→ Set tasks:
1 > In the passage on the Lakehead system's Facilities Surcharge, on what date did the FERC approve the Amendment to the FSM Settlement?
2 > Continue the passage on the Lakehead system's Facilities Surcharge, starting right after its last listed project.

On August 14, 2008, the FERC approved an Amendment to the FSM Settlement to allow the Lakehead system to include in the Facilities Surcharge particular shipper-requested projects that are not yet in service as of April 1st of each year, provided there is an annual true-up of throughput and cost estimates. Enbridge Energy, Limited Partnership, 124 FERC ¶ 61,159 (2008). The FERC also approved the addition of four new projects to the Facilities Surcharge (Docket No. OR08-10-000):

 

  (5) Southern Access pipeline;

 

  (6) Tank 34 at Superior Terminal and Tank 79 at Griffith Terminal;

 

  (7) Clearbrook Manifold; and

 

  (8) Tank 35 at Superior Terminal and Tank 80 at Griffith Terminal.

→ Supplied material:

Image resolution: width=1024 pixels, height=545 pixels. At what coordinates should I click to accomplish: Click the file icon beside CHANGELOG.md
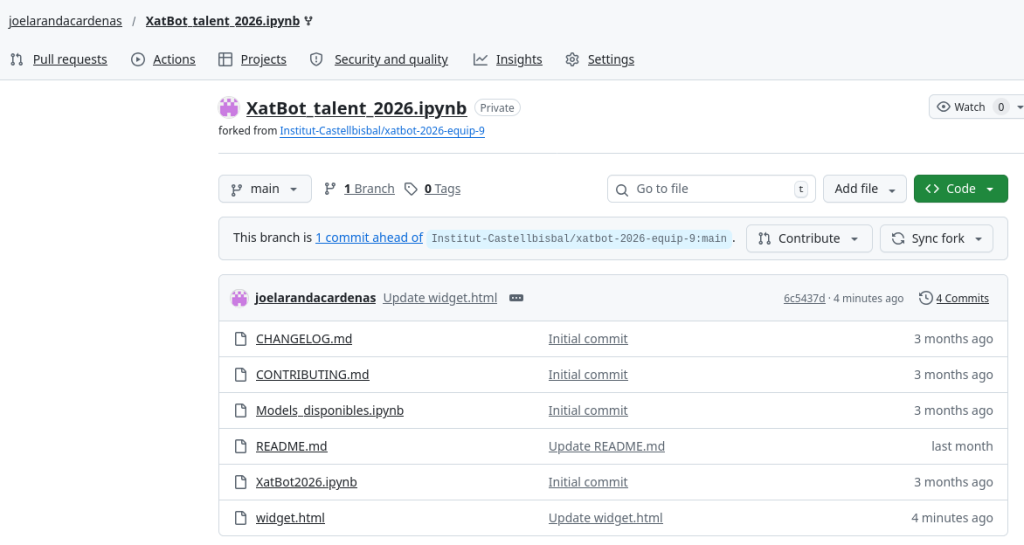coord(240,339)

→ Replies:
1 > August 14, 2008.

2 >
On August 28, 2009, the FERC accepted the supplement to the Settlement (Docket No. OR09-5-000) to allow the following three new projects:

 

  (9) Southern Lights Interim Period Impact;

 

  (10) Eastern Access (Trailbreaker) Backstopping Agreement; and

 

  (11) Line 5 Expansion Backstopping Agreement.

On March 30, 2010, the FERC approved the Acceptance of Settlement (Docket No. OR10-7-000) to permit the recovery of the costs associated with two new projects:

 

  (12) Alberta Clipper Pipeline; and

 

  (13) Line 3 Conversion Project.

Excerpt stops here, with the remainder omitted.